Latin Diplomacy Hits a Wall

With the nadir of Chavismo and Bush’s visit today with Calderón, the president has an opportunity. But Washington is putting up barriers to diplomacy.

When President Hugo Chavez addressed the UN General Assembly in September, the effluvium surrounding the podium was definitely not sulfur lingering from George Bush's speech the previous day. But it might have been hot air escaping from the Venezuelan premier's deflating ego.

Though he was ready to fight against Yanqui imperialism, with the very-much-alive Noam Chomsky penning the playbook, Chavez and his much-trumpeted influence in Latin America-if he ever had any-are fading, and the United States has failed to take advantage. The victory of born-again free trader Daniel Ortega aside, Chavez and his regional allies have suffered defeat after defeat over the last several months. Alan García Pérez in Peru, Felipe Calderón in Mexico and Álvaro Noboa in Ecuador either have, or are poised to, beat Chavez-backed candidates with anti-American leanings.

The selection of Panama, instead of Venezuela or American-backed Guatemala, for a seat at the UN Security Council signaled the regional repudiation of Chavismo and its practitioner.

American policy, however, remains stuck in neutral. Current immigration policy-such as the 700-mile fence that will cover a third of our southern border-precludes the regional cooperation necessary to secure our borders in an increasingly globalized War on Terror. America needs a realistic and comprehensive strategy to tackle this challenge, one that does not link public rapprochement with the United States to political suicide for Latin American leaders.

"This is a moment of isolation for Venezuela on the world stage", former Venezuelan ambassador to the UN Milos Alcalay told the New York Times. "The democratic left in Latin America was becoming alienated by Venezuela's militaristic language."

But just as Venezuela's isolation increases, so does that of the United States. That can start changing today, when Mexican President-elect Calderón visits Washington.

These days, Washington plays the role of the "Colossus del Norte" perfectly, enervating potential allies and throwing fuel on Chavez's rhetorical fire. For pundits and politicians allegedly concerned with "secure borders", the en vogue approach to immigration is mystifyingly self-defeating. A fence or wall will not deter migrants who knowingly risk death to enter the United States illegally.

Aside from impracticality, this approach misdiagnoses the security threat the southern border poses. The danger is not the thousands of Mexicans and other Latin Americans who seek a better life for themselves and their families in the United States, like generations of immigrants before them. The threat is Islamist terrorists, who increasingly use Latin America as an organizational center and exploit our porous southern border to enter the United States.

The tri-border region, which encompasses the shared borders of Brazil, Argentina and Paraguay, has long been a Hizballah stronghold, something the Party of God's leadership is not shy about publicizing. Hamas also fundraises in the region. And while these organizations threaten the United States less than Al-Qaeda, they are creating an infrastructure and paradigm that splinter groups and copycats could utilize.

With these threats in mind, the State Department announced the establishment of a regional intelligence center to combat illicit activities in the tri-border region last summer.
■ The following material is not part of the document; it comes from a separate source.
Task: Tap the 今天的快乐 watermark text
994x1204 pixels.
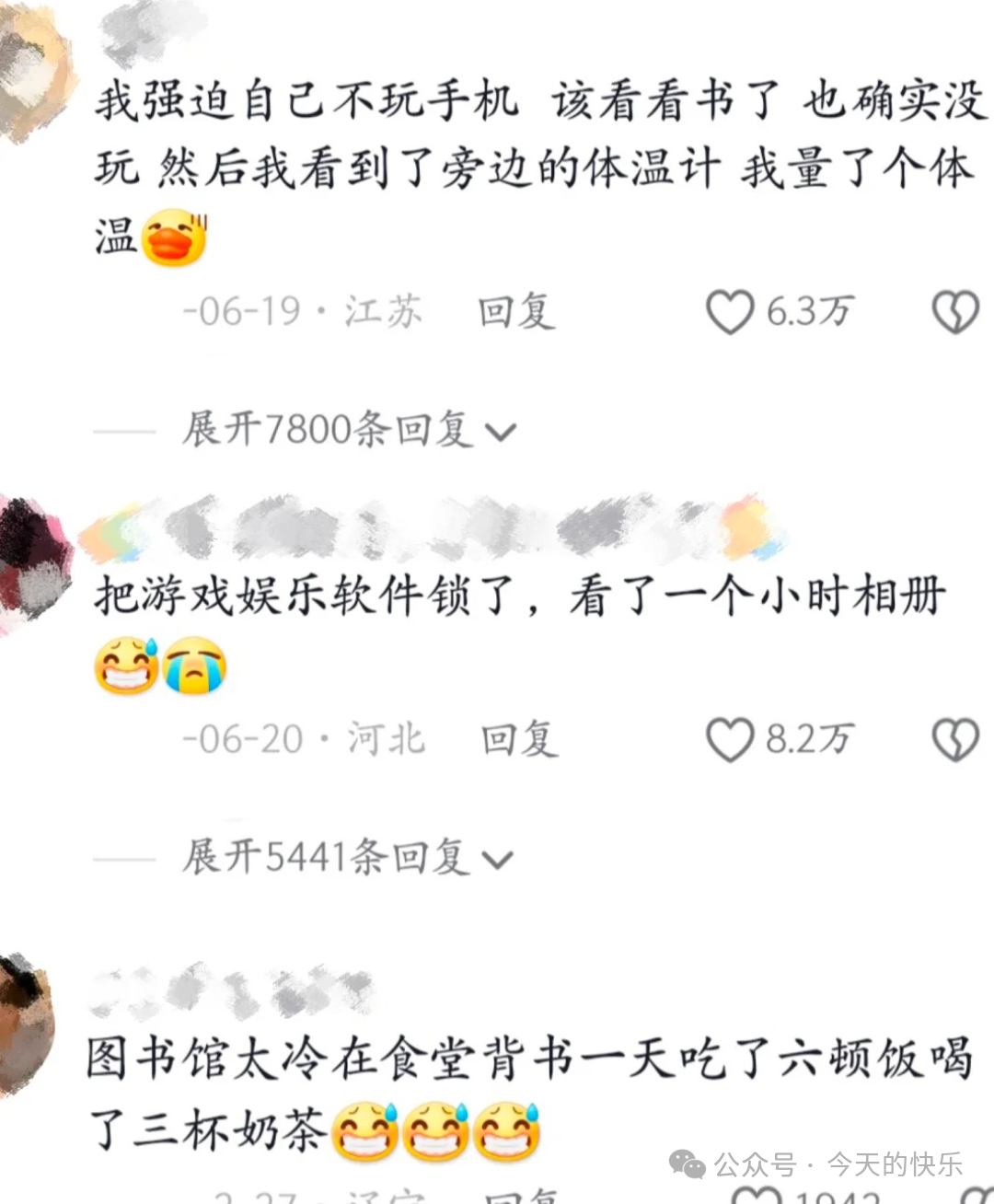Action: (x=894, y=1164)
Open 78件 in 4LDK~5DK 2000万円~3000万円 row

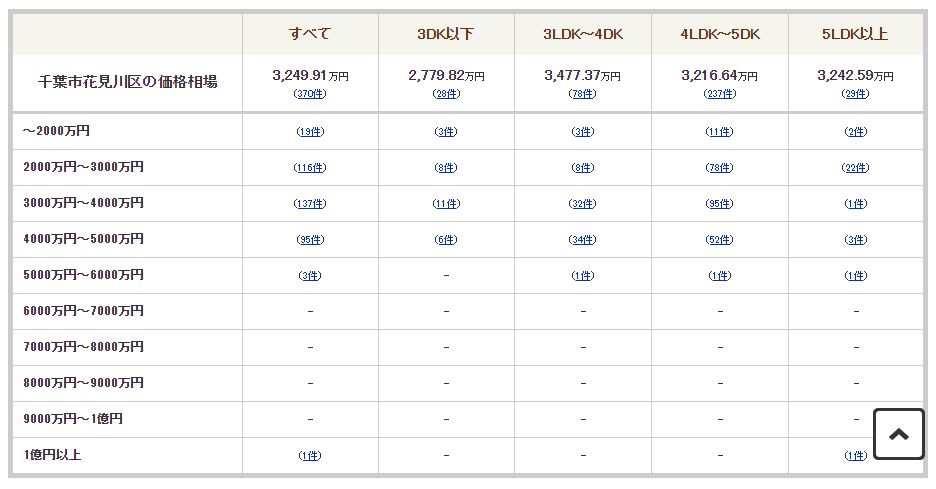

It made for a good start, but is not enough.

As the State Department's Henry Crumpton told Congress in May: "The cooperation [in the tri-border region] is uneven. We think there is some progress. . . . But we need to encourage more and we need to help [Brazil, Argentina and Paraguay], I think, across the board to get to where they all understand that they need to be."

The tri-border region, however, is not the only Latin American locale that demands intelligence and security cooperation with our regional allies. Tackling the metastasizing terrorist threat in the Western hemisphere needs to start close to home, with our most important Latin American ally, Mexico. Last month, the Mexican newspaper El Universal reported that Mexican federal agents are currently investigating Hizballah fundraising by wealthy Mexican businessmen. Simultaneously, Venezuela strengthened its ties with Damascus and Tehran, agreeing to help build a $1.5 billion oil refinery in Syria.

It is in the national interest to embrace, not undermine, newly elected leaders who reject Chavez's global outlook. In Mexico's case, continued wall building, both literally and diplomatically, is counterproductive. Diplomacy is certainly a two-way street, but Mexico has much to gain from cooperation on border security. One of its most prominent foreign affairs analysts, Andrés Rozental Gutman, who could be very influential in Calderón's administration, recently described Mexico's current immigration stance as an "ostrich policy" and called for "shared responsibility" in handling the migration issue.

For an American leadership fixated on prosecuting the War on Terror, the failure to implement a realistic and effective border security plan is inexcusable.

Speaking on the implications of 9/11 in April 2002, then National Security Advisor Condoleezza Rice said: "We have enormous opportunities to work in partnership with Mexico's new democratic leadership to protect our common welfare-and the president is determined to seize those opportunities."

The same is true of all Latin America today, and President-elect Calderón's visit to Washington is the appropriate time to translate those words into action.

Sean R. Singer is an Apprentice Editor at The National Interest.